Intended for healthcare professionals


Air pollution may claim 36 000 lives a year in UK

BMJ 2018; 362 doi: (Published 23 August 2018) Cite this as: BMJ 2018;362:k3632
  1. Jacqui Wise
  1. London

Air pollution causes 28 000 to 36 000 deaths a year in the UK, estimates from the Committee on the Medical Effects of Air Pollutants have shown.1

The committee’s previous estimate, made in 2015, was an annual effect equivalent to nearly 29 000 deaths a year. The new figure was arrived at by combining the effects seen in studies of nitrogen dioxide (NO2) and fine particulate matter (PM2.5). The committee found it difficult to separate the effects of particulate air pollution from that of NO2 because of scientific uncertainty.

In May the European Commission announced that it was taking the UK, along with France and Germany, to the European Court of Justice for failing to meet EU limits on nitrogen dioxide.2

NO2 gets into the air from the burning of fuel from vehicles and power stations. Breathing air with a high NO2 concentration can cause or worsen respiratory problems, and children and older people have the highest risk.

The UK government asked the committee to quantify the health benefits of reducing NO2 in the UK and carried out a systematic review and meta-analysis. The report estimates that a reduction in all traffic related pollutants consistent with a sustained 1 microgram/m3 reduction in NO2 could save 1.6 million life years over the next 106 years and increase life expectancy at birth by around eight days.

And a 1 microgram/m3 reduction in NO2 without a corresponding reduction in concentrations of other pollutants could save around 420 000 to 903 000 life years over the next 106 years and increase life expectancy at birth by two to five days.

However, the committee said that it was difficult to separate the impact of NO2 from other pollutants such as fine particulate matter, which are often emitted from the same sources. It said that the mortality burden estimates were based on a degree of speculation as well as hard evidence and should be regarded as an approximation.

The committee also emphasised that not all of the report’s conclusions were unanimous. A majority of the committee concluded that evidence showed an association between long term concentrations of NO2 and an increase in all cause mortality.

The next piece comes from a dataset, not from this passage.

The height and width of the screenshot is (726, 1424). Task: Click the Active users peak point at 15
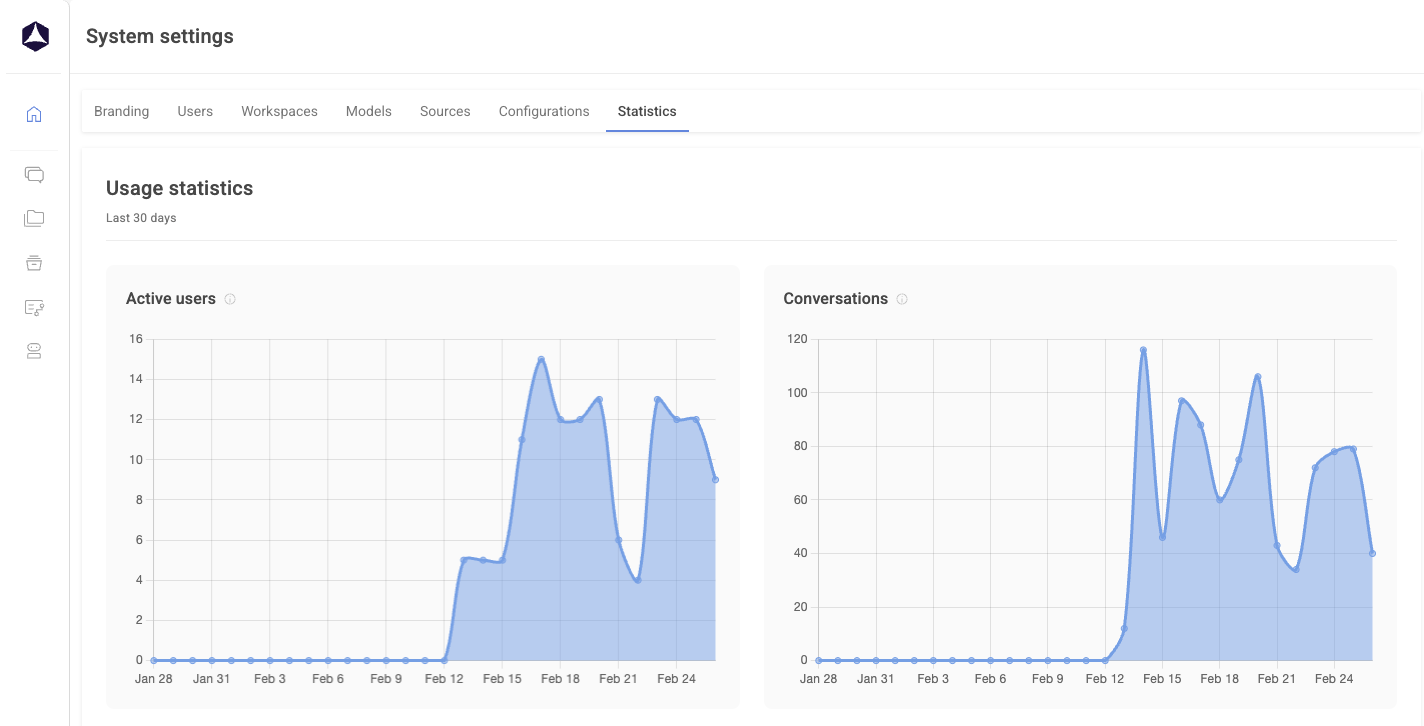click(x=541, y=359)
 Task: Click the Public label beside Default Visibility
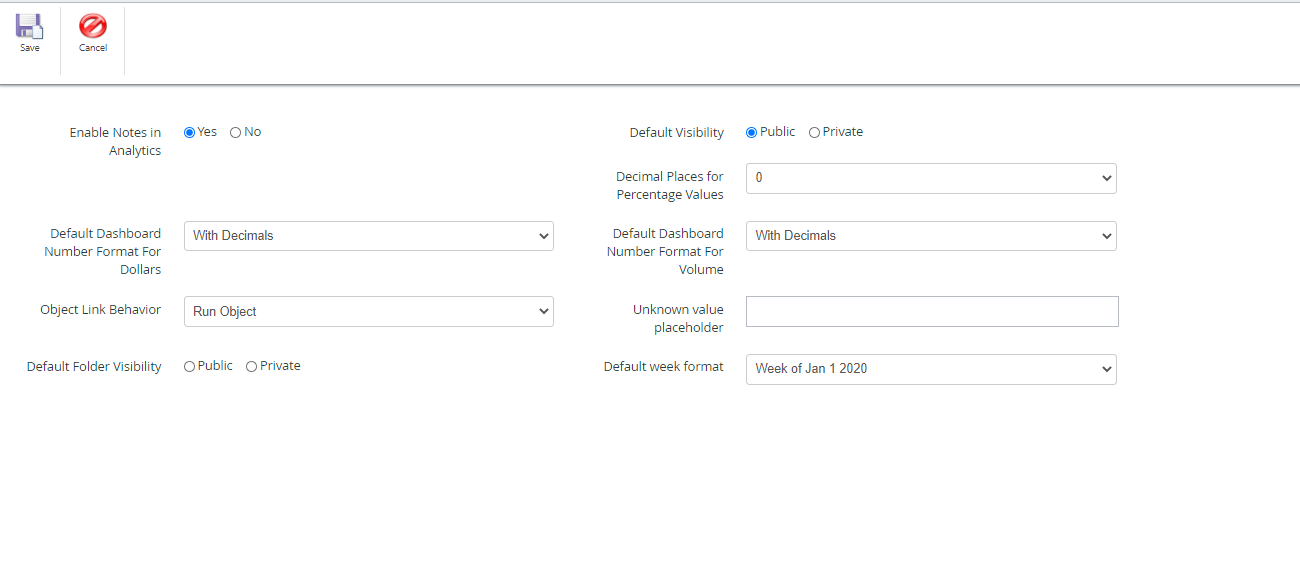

However, three members of the 17 strong committee believed that evidence was insufficient to infer a causal association between long term ambient concentrations of NO2 and the risk of death.

Frank Kelly, committee chair, said, “While the mortality burden estimates in our report are based on research into nitrogen dioxide and particulate air pollution, they will also include the effects of other pollutants which are often found with these two pollutants such as ultrafine particles, polycyclic aromatic hydrocarbons, and volatile organic compounds.”

Laurie Laybourn-Langton, director of the UK Health Alliance on Climate Change, commented, “The link between air pollution and disease is indisputable, and health professionals have been saying for many years that reducing air pollution from road transport will have significant positive impacts on health.

“Understanding how the levels and ratios of different pollutants impact on health will not only provide further evidence to support this but will also help us develop new ways of reducing the health impacts of air pollution. In addition, more is needed by government to reduce air pollution, including expanding clean air zones and targeted support to encourage cycling and walking.”

Stephen Holgate, the Royal College of Physicians’ special adviser on air quality, said, “The government has a clear responsibility to act on the dangerous levels of air pollution in the UK and must act urgently.”